Data for this exercise:
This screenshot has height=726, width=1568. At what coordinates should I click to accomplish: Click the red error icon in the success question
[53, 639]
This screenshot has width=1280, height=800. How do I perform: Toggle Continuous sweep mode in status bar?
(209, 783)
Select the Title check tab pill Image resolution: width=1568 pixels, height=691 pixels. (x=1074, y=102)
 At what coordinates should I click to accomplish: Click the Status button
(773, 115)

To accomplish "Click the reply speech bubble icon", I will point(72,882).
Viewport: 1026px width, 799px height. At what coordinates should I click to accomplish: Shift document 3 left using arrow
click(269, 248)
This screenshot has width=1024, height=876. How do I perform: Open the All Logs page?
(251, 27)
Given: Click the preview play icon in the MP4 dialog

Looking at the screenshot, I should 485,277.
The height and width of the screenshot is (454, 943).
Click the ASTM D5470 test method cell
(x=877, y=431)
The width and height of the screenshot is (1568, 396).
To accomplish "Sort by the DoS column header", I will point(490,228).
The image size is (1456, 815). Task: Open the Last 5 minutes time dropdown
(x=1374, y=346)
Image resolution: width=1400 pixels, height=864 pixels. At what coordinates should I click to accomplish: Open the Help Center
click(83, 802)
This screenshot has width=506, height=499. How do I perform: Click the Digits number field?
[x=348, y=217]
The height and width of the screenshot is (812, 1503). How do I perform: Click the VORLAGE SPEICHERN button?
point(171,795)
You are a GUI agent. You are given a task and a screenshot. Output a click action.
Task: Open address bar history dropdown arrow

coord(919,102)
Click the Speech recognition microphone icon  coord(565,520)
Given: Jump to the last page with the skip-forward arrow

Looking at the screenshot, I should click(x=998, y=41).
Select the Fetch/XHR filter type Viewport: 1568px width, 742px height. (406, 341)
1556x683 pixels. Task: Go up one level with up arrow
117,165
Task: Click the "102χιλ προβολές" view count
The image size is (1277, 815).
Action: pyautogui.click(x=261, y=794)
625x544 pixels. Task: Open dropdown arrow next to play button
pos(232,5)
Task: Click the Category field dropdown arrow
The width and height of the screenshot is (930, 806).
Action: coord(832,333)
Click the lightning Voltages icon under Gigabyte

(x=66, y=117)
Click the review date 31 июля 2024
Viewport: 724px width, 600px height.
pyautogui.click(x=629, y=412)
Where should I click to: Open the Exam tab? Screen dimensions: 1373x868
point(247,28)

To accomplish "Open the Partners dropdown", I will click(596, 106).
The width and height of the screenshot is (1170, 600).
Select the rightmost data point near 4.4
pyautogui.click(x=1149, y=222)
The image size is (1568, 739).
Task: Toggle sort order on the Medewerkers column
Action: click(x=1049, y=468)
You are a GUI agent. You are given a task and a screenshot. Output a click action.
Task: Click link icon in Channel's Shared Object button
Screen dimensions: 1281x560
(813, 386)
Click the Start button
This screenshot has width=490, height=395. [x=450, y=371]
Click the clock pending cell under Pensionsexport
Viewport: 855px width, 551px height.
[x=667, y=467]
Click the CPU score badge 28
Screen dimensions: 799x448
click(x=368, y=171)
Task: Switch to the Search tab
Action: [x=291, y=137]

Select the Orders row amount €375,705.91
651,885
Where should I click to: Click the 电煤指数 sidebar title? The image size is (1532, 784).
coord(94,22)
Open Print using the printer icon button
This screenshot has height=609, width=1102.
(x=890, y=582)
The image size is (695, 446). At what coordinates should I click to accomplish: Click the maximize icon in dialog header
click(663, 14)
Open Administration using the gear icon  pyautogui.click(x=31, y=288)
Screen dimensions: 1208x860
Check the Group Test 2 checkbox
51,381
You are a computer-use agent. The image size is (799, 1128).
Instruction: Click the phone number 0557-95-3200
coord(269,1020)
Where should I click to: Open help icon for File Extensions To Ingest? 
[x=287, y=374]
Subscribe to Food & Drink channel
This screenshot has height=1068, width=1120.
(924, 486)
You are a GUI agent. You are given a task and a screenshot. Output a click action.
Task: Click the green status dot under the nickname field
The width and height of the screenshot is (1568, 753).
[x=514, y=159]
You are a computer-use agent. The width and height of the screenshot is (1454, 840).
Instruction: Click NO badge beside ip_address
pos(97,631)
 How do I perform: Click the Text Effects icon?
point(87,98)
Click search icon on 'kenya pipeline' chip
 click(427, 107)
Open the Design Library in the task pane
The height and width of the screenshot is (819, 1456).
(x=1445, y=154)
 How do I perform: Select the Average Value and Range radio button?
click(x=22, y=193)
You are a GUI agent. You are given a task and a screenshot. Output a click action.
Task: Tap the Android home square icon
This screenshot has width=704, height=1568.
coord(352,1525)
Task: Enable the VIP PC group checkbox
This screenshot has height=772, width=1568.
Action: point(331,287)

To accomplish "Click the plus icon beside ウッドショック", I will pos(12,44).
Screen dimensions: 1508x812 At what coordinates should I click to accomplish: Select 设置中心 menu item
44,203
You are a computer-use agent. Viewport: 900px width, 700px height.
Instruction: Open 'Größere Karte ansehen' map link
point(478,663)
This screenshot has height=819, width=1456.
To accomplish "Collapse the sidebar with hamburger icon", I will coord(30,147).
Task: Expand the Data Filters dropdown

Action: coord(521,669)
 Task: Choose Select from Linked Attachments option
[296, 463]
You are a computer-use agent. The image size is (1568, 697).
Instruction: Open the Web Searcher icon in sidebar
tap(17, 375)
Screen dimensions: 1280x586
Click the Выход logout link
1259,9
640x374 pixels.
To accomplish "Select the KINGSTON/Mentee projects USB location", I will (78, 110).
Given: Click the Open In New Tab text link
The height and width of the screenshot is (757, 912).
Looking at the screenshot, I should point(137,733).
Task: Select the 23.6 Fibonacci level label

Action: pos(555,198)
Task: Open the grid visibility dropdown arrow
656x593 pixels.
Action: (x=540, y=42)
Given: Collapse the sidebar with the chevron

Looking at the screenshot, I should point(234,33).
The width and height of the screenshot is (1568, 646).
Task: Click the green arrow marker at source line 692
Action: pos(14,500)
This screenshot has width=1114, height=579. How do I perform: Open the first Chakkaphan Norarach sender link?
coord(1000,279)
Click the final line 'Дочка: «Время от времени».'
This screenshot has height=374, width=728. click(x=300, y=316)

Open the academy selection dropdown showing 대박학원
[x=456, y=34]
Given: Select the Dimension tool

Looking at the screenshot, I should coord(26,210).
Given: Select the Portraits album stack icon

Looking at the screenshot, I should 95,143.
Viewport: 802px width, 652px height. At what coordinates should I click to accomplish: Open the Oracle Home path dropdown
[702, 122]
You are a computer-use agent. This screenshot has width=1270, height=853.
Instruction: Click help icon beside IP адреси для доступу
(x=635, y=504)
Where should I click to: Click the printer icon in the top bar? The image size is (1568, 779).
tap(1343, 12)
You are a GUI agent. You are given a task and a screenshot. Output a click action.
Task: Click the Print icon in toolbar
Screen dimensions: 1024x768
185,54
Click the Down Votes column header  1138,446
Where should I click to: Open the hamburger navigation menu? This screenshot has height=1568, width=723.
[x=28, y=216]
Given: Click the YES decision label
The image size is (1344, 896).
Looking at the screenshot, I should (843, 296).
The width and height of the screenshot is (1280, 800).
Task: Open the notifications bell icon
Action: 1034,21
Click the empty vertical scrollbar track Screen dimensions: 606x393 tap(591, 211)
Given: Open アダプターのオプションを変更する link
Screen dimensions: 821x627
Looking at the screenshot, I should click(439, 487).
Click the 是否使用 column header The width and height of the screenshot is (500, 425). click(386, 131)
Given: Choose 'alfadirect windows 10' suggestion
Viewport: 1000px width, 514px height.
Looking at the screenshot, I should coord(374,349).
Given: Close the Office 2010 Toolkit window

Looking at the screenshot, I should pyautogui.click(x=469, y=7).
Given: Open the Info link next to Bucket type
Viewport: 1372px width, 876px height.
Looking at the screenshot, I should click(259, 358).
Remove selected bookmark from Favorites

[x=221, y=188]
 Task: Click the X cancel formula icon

Goal:
Convert the lines beginning with the one that contains "How do I perform: Select" and ending with the one that contains "Action: point(331,287)", both included, into a numbered list. Make each line one item and omit any blank lines.

Solution below:
1.  How do I perform: Select the Average Value and Range radio button?
2. click(x=22, y=193)
3. You are a GUI agent. You are given a task and a screenshot. Output a click action.
4. Task: Tap the Android home square icon
5. This screenshot has width=704, height=1568.
6. coord(352,1525)
7. Task: Enable the VIP PC group checkbox
8. This screenshot has height=772, width=1568.
9. Action: point(331,287)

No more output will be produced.